**Task directions:**
Only lines holding "Advanced" are needed; copy each of them from the data below.

Records excerpted from a collection:

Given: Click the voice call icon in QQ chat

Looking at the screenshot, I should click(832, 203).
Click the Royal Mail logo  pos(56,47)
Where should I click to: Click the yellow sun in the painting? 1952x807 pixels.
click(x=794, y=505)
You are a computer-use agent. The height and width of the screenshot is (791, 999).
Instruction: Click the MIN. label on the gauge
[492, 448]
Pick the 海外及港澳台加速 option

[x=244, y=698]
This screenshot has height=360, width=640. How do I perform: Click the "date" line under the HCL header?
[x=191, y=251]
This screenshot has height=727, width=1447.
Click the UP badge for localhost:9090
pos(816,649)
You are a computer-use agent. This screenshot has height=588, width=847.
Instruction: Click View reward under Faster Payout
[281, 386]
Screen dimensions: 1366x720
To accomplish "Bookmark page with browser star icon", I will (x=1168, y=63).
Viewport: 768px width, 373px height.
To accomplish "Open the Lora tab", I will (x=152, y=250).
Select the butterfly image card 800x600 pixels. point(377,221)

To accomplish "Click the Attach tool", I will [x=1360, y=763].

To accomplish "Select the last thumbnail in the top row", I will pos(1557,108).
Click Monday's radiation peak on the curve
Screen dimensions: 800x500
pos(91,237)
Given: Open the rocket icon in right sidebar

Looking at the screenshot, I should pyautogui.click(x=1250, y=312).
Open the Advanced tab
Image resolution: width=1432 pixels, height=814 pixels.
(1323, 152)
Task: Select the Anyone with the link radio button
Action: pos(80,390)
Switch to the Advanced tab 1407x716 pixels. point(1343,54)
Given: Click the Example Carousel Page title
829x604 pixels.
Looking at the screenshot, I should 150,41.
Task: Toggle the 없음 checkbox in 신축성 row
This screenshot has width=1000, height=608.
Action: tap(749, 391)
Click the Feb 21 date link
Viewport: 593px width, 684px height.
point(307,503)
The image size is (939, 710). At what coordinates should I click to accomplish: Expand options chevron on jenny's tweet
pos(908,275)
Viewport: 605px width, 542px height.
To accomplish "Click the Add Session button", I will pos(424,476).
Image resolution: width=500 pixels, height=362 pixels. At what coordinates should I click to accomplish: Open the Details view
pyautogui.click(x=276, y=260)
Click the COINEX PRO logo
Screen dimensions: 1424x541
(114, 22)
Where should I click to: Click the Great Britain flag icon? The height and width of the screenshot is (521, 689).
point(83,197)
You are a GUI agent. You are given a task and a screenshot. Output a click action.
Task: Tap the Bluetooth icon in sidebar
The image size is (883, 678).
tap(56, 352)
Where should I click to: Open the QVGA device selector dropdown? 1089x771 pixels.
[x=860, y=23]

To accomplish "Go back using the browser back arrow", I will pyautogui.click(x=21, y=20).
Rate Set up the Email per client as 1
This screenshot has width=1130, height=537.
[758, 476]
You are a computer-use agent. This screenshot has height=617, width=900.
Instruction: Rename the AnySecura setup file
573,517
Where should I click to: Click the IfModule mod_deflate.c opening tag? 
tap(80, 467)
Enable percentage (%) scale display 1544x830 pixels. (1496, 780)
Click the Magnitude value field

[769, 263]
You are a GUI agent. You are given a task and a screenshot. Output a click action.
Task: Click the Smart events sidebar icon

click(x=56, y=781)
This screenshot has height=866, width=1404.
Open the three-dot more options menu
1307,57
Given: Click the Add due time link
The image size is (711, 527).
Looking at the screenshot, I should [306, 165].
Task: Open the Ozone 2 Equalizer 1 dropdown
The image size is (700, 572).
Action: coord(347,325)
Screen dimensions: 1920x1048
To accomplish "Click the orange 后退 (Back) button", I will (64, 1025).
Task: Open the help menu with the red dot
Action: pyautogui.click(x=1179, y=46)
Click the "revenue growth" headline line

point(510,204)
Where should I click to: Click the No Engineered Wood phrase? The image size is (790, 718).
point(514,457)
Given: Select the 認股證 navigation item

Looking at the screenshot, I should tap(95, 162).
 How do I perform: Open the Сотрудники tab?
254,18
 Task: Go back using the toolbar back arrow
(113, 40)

**Your response:**
Open the Advanced tab
Switch to the Advanced tab 1407x716 pixels. point(1343,54)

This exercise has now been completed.